→ EXERCISE
Rewrite the records from the line with "Click the red accent bar of the top card" through the line with "tap(1078, 182)", changing "Connectors" to "Extensions" and leaving everything else as it is.

→ Word and element locating data
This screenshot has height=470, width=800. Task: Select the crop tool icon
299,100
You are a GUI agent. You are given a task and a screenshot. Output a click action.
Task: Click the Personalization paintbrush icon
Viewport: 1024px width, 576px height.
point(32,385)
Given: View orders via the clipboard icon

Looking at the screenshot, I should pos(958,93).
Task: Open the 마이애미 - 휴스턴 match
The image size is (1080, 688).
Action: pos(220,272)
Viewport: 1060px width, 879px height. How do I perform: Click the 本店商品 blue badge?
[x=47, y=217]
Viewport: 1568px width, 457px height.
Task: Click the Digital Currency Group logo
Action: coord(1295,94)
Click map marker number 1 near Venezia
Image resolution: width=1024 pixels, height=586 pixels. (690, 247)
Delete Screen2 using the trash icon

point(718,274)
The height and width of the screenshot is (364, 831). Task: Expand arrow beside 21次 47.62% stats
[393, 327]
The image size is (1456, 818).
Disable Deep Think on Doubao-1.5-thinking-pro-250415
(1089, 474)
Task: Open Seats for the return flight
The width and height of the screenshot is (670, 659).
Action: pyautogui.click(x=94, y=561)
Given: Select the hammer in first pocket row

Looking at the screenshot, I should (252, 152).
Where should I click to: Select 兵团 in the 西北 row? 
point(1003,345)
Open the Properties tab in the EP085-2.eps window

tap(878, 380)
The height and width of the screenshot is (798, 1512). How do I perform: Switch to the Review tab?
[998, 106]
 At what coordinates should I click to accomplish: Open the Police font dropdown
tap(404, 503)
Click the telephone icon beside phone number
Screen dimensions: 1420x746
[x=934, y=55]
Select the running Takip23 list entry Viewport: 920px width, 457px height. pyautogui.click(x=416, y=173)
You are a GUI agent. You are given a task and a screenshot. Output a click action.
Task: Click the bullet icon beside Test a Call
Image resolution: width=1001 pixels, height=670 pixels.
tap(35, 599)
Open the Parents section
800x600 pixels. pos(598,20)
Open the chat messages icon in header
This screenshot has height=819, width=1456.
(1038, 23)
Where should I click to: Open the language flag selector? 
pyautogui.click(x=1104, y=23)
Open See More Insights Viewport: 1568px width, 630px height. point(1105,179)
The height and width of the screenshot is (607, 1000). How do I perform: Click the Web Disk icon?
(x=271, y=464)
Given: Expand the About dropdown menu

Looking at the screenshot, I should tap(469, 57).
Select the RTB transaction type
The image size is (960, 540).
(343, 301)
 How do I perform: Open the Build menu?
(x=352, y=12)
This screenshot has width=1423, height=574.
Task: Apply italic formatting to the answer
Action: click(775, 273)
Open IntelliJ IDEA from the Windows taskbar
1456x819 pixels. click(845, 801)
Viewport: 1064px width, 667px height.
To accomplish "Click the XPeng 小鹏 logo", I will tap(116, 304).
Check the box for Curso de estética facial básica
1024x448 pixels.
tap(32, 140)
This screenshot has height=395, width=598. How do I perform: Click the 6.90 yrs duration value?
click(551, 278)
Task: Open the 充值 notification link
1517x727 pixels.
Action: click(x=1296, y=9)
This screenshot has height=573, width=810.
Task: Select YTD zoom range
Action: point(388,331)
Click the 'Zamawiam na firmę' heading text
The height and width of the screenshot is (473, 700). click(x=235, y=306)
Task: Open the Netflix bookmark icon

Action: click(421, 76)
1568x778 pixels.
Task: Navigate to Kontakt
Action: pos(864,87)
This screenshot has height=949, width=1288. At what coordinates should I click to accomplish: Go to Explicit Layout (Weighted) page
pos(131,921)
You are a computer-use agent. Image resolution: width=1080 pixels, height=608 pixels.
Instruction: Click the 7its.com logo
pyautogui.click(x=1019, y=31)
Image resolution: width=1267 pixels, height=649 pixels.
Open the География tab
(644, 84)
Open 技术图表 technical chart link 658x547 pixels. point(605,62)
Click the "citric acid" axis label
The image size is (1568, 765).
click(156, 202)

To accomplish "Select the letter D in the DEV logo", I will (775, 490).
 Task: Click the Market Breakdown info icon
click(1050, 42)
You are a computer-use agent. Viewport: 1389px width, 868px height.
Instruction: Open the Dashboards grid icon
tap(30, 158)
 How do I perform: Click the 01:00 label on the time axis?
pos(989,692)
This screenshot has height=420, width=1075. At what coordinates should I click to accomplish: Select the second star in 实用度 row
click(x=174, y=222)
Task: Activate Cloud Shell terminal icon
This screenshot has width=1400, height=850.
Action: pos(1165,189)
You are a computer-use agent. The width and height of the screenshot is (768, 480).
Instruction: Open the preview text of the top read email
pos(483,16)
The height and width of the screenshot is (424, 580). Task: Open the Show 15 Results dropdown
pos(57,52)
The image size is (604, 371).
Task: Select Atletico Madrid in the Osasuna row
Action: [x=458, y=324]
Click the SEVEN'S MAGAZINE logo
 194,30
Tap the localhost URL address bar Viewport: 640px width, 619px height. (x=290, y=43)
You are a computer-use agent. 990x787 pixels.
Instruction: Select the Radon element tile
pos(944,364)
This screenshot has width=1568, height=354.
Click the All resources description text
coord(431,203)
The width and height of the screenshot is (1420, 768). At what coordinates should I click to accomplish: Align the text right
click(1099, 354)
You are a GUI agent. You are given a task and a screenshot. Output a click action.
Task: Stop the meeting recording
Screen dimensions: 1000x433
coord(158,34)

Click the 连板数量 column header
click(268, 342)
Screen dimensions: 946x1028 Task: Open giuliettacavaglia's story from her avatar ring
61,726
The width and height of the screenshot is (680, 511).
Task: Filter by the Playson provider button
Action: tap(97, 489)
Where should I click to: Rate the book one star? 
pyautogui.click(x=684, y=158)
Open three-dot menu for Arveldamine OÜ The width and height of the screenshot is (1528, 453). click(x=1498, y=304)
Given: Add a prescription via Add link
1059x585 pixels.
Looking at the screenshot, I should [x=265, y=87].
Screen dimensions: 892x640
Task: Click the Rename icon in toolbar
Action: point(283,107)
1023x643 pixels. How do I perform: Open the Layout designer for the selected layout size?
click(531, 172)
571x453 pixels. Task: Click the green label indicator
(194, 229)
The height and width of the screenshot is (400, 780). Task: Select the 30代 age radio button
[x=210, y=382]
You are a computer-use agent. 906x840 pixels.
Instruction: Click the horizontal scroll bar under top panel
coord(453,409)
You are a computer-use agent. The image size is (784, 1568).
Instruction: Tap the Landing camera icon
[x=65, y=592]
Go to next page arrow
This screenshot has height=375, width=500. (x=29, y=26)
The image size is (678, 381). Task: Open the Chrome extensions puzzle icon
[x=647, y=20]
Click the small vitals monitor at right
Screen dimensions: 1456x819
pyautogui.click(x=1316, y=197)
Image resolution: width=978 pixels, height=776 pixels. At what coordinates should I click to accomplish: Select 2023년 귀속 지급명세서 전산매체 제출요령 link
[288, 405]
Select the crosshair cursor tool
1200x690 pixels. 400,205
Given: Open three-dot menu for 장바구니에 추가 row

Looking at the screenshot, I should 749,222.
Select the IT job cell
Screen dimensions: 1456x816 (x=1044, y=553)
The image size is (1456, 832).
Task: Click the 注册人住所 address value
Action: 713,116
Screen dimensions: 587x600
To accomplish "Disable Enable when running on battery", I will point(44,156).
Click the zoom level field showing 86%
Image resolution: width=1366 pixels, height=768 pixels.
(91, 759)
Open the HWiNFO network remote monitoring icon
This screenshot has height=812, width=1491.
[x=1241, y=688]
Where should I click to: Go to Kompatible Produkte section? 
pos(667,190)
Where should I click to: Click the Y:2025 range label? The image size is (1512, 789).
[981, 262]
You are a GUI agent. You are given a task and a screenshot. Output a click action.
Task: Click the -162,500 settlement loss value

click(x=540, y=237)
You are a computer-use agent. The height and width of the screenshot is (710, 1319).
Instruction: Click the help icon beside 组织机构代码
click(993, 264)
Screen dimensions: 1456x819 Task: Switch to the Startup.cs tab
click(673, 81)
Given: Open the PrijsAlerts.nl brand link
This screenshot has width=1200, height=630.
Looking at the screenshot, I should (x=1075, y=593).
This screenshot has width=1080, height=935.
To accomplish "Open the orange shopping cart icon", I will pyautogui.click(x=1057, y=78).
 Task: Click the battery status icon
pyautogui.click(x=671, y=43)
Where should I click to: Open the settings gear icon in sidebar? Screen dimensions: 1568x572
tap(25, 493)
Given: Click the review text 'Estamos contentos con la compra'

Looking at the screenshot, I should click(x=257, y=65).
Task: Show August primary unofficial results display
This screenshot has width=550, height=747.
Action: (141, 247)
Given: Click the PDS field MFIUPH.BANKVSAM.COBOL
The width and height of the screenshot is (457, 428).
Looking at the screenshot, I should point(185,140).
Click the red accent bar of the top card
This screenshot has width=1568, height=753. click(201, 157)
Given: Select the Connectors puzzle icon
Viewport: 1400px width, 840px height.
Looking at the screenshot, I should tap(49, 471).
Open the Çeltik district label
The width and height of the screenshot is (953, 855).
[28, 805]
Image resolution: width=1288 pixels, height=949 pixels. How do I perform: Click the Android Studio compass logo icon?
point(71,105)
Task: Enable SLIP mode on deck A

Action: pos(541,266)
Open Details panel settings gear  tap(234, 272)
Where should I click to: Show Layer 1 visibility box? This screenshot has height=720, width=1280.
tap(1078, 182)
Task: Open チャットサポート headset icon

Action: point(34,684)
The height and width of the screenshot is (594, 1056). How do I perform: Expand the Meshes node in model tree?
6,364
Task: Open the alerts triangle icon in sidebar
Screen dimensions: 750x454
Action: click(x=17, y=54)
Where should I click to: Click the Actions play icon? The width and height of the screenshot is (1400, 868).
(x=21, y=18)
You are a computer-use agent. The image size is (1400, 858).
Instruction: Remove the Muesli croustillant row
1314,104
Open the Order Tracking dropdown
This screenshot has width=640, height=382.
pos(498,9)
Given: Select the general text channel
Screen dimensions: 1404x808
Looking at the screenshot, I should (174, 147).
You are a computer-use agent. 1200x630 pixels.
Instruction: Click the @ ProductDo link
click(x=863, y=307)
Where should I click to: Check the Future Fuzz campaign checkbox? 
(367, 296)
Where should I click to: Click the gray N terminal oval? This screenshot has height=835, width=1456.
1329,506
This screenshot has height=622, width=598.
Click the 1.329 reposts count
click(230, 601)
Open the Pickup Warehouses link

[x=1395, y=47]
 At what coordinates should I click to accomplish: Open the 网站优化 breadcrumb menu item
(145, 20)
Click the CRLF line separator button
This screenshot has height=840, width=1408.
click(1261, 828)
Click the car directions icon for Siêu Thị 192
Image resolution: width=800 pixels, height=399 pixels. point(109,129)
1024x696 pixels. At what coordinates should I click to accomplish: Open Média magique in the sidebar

→ EXERCISE RESULT
Click the red accent bar of the top card
This screenshot has width=1568, height=753. click(201, 157)
Given: Select the Extensions puzzle icon
Viewport: 1400px width, 840px height.
Looking at the screenshot, I should tap(49, 471).
Open the Çeltik district label
The width and height of the screenshot is (953, 855).
[28, 805]
Image resolution: width=1288 pixels, height=949 pixels. How do I perform: Click the Android Studio compass logo icon?
point(71,105)
Task: Enable SLIP mode on deck A

Action: pos(541,266)
Open Details panel settings gear  tap(234, 272)
Where should I click to: Show Layer 1 visibility box? This screenshot has height=720, width=1280.
tap(1078, 182)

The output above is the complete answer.